Start of DATA IN THIS EXERCISE
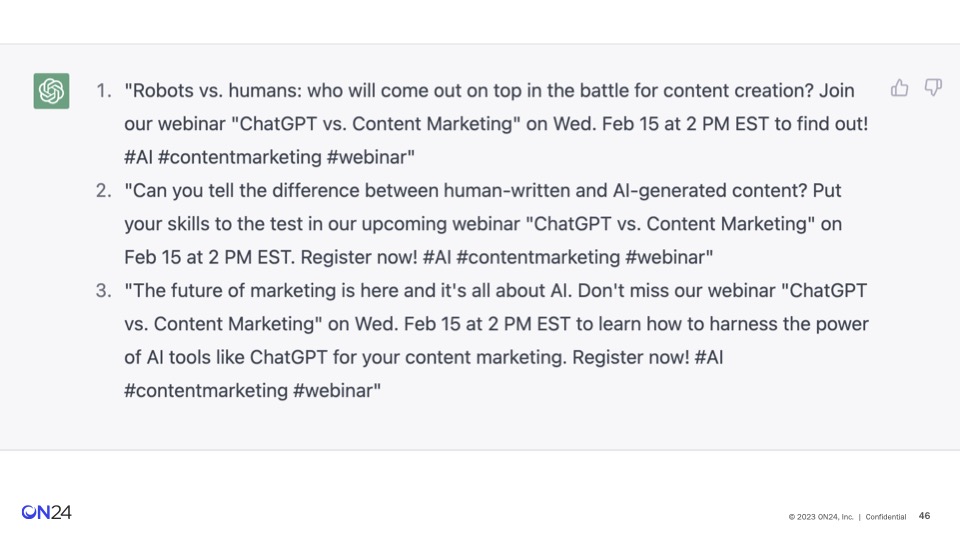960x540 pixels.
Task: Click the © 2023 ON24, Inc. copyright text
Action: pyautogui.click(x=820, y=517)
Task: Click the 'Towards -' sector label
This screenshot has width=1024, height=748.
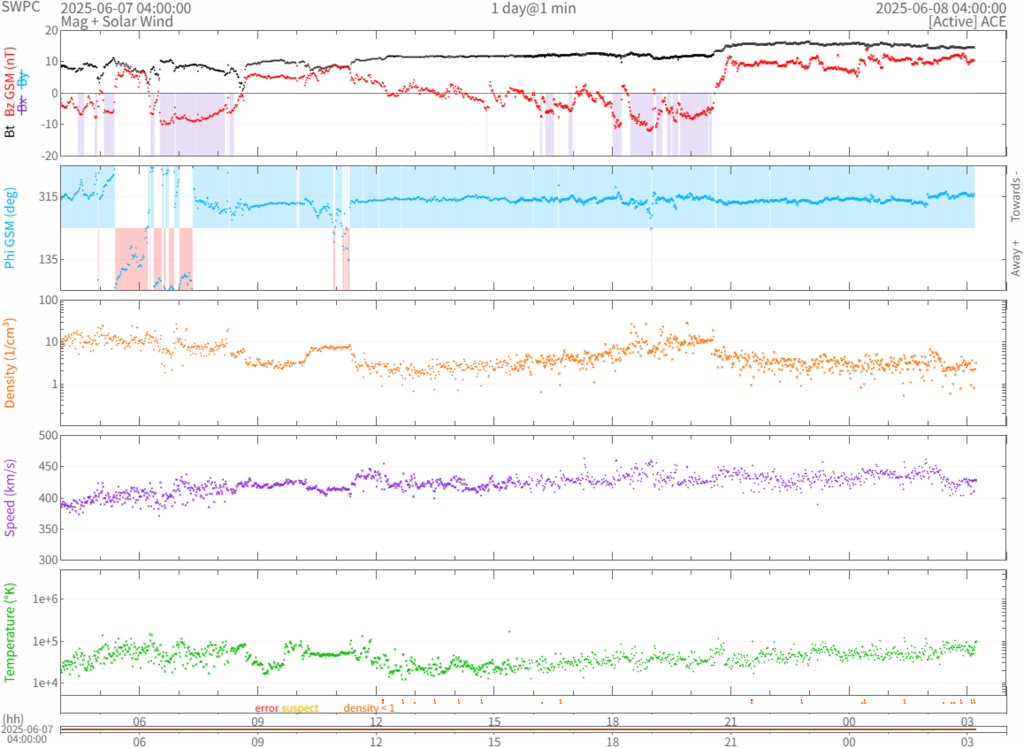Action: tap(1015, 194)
End of DATA IN THIS EXERCISE
Start of DATA IN THIS EXERCISE
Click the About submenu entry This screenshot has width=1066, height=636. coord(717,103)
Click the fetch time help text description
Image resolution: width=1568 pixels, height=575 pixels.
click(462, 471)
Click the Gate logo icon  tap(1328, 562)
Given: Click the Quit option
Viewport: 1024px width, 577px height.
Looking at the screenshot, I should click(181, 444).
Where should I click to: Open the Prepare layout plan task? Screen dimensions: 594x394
End of DATA IN THIS EXERCISE
Start of DATA IN THIS EXERCISE
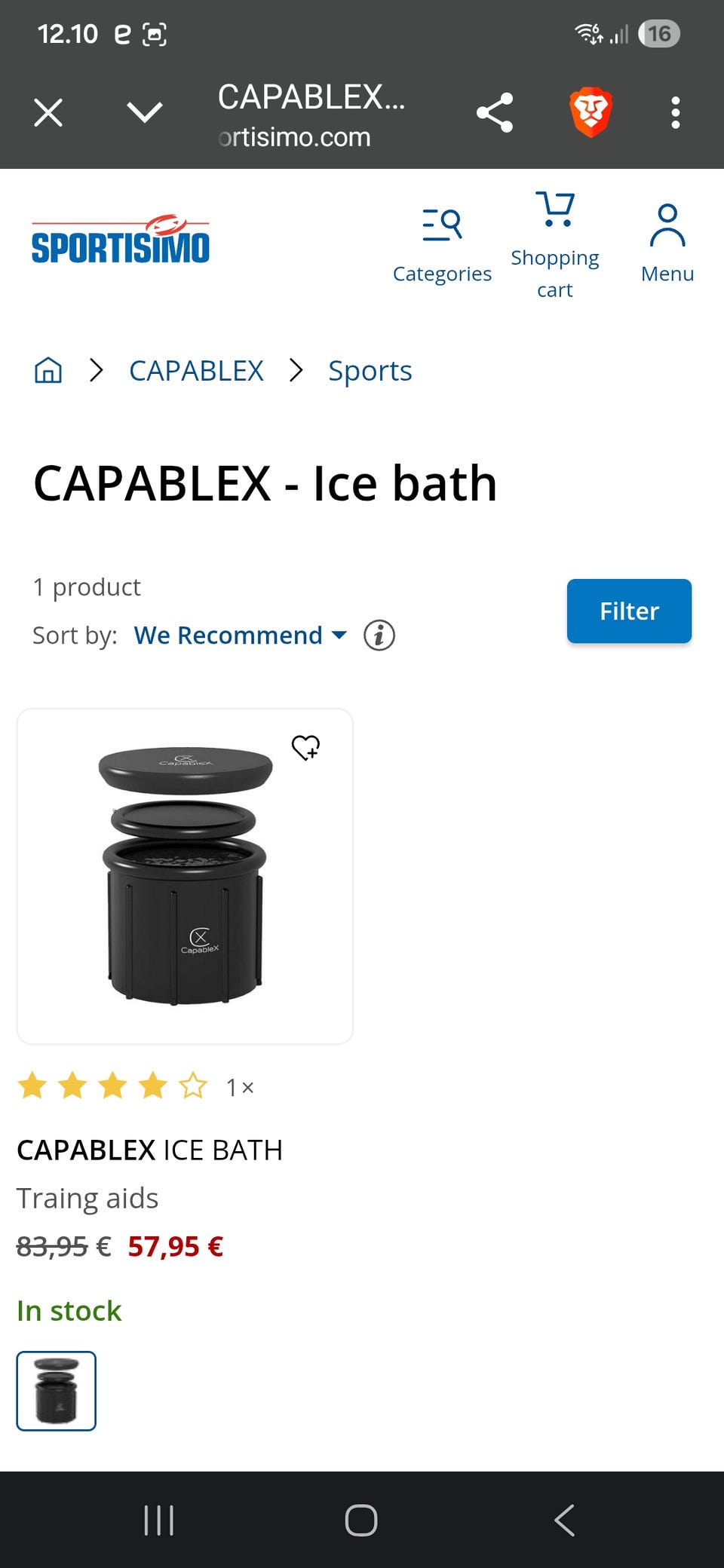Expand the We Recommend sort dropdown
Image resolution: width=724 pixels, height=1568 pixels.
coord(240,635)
End of DATA IN THIS EXERCISE
▶ [WHAT IS NEEDED]
Look in the material above for the line with "Click the About" and the line with "Where should I", and transcribe exactly those lines and all lines between them, nothing more.

▶ [TASK OUTPUT]
Click the About submenu entry This screenshot has width=1066, height=636. coord(717,103)
Click the fetch time help text description
Image resolution: width=1568 pixels, height=575 pixels.
click(462, 471)
Click the Gate logo icon  tap(1328, 562)
Given: Click the Quit option
Viewport: 1024px width, 577px height.
Looking at the screenshot, I should click(181, 444).
Where should I click to: Open the Prepare layout plan task? Screen dimensions: 594x394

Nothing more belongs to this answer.